After Geri Halliwell left the Spice Girls in May 1998 (never, ever forget), discussion of the reasons for her exit peaked around the release of her former group’s “Viva Forever” (the emotional video for which featured an animated Geri) and then “Goodbye” (which literally contained the words “goodbye my friend”). Not long after that, we all moved on to talking about more interesting things — like Halliwell’s first solo single and its video laden with imagery of a Ginger Spice funeral. It wasn’t necessary to constantly pit them against one another, because both she and her former bandmates seemed to be living their best lives separately.

For a glorious second, it looked like the same thing was going to happen with NSYNC, particularly as Justin Timberlake’s solo-career tension simmered away during his parts in “Gone.” But no: While no one on Earth bothered to ask what Joey, Lance, Chris, or JC might have thought about Justin’s big-screen debut (which was called Edison Force, and starred Kevin Spacey and LL Cool J, thank you very much), Justin was eventually tasked with answering questions about his relationship with his former bandmates.
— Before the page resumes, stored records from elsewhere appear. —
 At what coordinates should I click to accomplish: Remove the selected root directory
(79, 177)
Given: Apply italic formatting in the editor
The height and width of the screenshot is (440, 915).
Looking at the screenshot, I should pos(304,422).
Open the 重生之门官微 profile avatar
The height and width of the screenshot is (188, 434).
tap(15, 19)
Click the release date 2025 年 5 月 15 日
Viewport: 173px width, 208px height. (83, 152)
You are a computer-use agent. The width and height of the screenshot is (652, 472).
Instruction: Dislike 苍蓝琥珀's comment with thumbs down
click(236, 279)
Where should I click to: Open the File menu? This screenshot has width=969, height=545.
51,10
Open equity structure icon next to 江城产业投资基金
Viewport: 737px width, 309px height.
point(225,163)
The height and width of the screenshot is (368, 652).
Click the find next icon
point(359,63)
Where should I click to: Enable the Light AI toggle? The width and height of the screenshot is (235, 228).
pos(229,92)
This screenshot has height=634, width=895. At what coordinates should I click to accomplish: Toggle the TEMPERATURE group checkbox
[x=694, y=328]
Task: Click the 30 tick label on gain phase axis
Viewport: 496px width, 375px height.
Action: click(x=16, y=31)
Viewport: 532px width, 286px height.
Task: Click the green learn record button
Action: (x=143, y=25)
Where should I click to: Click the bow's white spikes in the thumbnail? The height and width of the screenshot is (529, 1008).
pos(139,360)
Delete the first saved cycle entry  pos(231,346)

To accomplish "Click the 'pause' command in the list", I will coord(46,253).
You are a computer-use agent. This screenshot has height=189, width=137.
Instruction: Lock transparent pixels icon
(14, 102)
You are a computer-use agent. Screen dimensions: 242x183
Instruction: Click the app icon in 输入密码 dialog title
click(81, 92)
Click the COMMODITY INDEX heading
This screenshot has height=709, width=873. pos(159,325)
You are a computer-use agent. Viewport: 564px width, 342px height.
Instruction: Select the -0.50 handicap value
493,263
This was exactly as boring as reading about Lance Bass’s thoughts and feelings about JT’s new baby a decade later. (I mean, at least ask somebody about Joey Fatone’s turn in My Big Fat Greek Wedding — or where Chris Kirkpatrick is, like, at all.)

But while these questions about NSYNC are generally very lazy, they aren’t being used to define the former members’ entire narratives as individuals. We don’t force every episode of Donnie Wahlberg’s reality TV show into a referendum on New Kids on the Block, or judge Nick Lachey’s TV gigs by the trials and tribulations of Jeff Lachey. How tedious would that be?

By treating Zayn as his own person, we can give all past One Direction members enough breathing room to express and to challenge themselves in more creative ways. When we focus on their reactions to one another, we keep the 1D alums in a box and confine them to behaviors and actions and personas they’ve been stuck with since they were teenagers. And while that may be comforting for us (because who wouldn’t love to revel in the majesty of Midnight Memories?), it’s ultimately a lie. Nothing lasts forever.

So instead of fighting change, why not celebrate the way that Zayn is boldly exploring his own path? Or the fact that several of Niall’s former coworkers felt the need to champion him on social media (something they for sure didn’t have to do)? And then from there, let’s leave space for them to grow, to record, and to release. Hell, let’s maybe even let them spawn a few reality television shows.